### What the task requires
Copy the records exactly. Include every line.
--- Records for the exercise Enclosed Below ---
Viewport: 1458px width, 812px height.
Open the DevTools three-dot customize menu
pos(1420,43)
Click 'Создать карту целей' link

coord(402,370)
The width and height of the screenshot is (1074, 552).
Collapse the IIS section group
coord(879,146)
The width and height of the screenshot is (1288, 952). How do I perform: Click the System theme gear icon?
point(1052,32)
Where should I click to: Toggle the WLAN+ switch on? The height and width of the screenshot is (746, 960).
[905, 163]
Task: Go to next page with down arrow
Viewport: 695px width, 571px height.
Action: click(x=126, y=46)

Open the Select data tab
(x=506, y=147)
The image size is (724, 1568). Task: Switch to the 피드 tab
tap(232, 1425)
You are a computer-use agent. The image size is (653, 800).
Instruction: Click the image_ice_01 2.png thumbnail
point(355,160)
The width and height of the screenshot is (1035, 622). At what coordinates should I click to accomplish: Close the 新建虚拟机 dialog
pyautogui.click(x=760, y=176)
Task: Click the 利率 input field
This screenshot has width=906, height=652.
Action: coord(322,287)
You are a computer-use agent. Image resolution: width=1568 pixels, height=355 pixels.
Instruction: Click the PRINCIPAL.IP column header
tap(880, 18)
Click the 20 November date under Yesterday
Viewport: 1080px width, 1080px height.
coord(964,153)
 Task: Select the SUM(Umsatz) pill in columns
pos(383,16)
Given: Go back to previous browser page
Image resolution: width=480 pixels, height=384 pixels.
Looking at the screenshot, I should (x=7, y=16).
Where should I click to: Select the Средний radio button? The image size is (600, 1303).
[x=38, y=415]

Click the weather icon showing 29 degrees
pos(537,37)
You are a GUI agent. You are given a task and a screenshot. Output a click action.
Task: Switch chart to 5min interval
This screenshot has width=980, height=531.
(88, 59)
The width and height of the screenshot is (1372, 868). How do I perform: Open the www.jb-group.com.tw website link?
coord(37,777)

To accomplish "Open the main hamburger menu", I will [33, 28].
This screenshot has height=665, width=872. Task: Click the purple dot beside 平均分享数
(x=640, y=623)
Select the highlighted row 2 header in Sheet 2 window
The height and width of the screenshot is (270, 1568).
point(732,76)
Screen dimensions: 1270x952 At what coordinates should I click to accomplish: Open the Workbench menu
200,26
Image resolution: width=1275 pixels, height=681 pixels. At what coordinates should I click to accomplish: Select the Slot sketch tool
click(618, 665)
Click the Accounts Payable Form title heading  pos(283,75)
--- End of Enclosed Records for the exercise ---
### Problem solution
Viewport: 1458px width, 812px height.
Open the DevTools three-dot customize menu
pos(1420,43)
Click 'Создать карту целей' link

coord(402,370)
The width and height of the screenshot is (1074, 552).
Collapse the IIS section group
coord(879,146)
The width and height of the screenshot is (1288, 952). How do I perform: Click the System theme gear icon?
point(1052,32)
Where should I click to: Toggle the WLAN+ switch on? The height and width of the screenshot is (746, 960).
[905, 163]
Task: Go to next page with down arrow
Viewport: 695px width, 571px height.
Action: click(x=126, y=46)

Open the Select data tab
(x=506, y=147)
The image size is (724, 1568). Task: Switch to the 피드 tab
tap(232, 1425)
You are a computer-use agent. The image size is (653, 800).
Instruction: Click the image_ice_01 2.png thumbnail
point(355,160)
The width and height of the screenshot is (1035, 622). At what coordinates should I click to accomplish: Close the 新建虚拟机 dialog
pyautogui.click(x=760, y=176)
Task: Click the 利率 input field
This screenshot has width=906, height=652.
Action: coord(322,287)
You are a computer-use agent. Image resolution: width=1568 pixels, height=355 pixels.
Instruction: Click the PRINCIPAL.IP column header
tap(880, 18)
Click the 20 November date under Yesterday
Viewport: 1080px width, 1080px height.
coord(964,153)
 Task: Select the SUM(Umsatz) pill in columns
pos(383,16)
Given: Go back to previous browser page
Image resolution: width=480 pixels, height=384 pixels.
Looking at the screenshot, I should (x=7, y=16).
Where should I click to: Select the Средний radio button? The image size is (600, 1303).
[x=38, y=415]

Click the weather icon showing 29 degrees
pos(537,37)
You are a GUI agent. You are given a task and a screenshot. Output a click action.
Task: Switch chart to 5min interval
This screenshot has width=980, height=531.
(88, 59)
The width and height of the screenshot is (1372, 868). How do I perform: Open the www.jb-group.com.tw website link?
coord(37,777)

To accomplish "Open the main hamburger menu", I will [33, 28].
This screenshot has height=665, width=872. Task: Click the purple dot beside 平均分享数
(x=640, y=623)
Select the highlighted row 2 header in Sheet 2 window
The height and width of the screenshot is (270, 1568).
point(732,76)
Screen dimensions: 1270x952 At what coordinates should I click to accomplish: Open the Workbench menu
200,26
Image resolution: width=1275 pixels, height=681 pixels. At what coordinates should I click to accomplish: Select the Slot sketch tool
click(618, 665)
Click the Accounts Payable Form title heading  pos(283,75)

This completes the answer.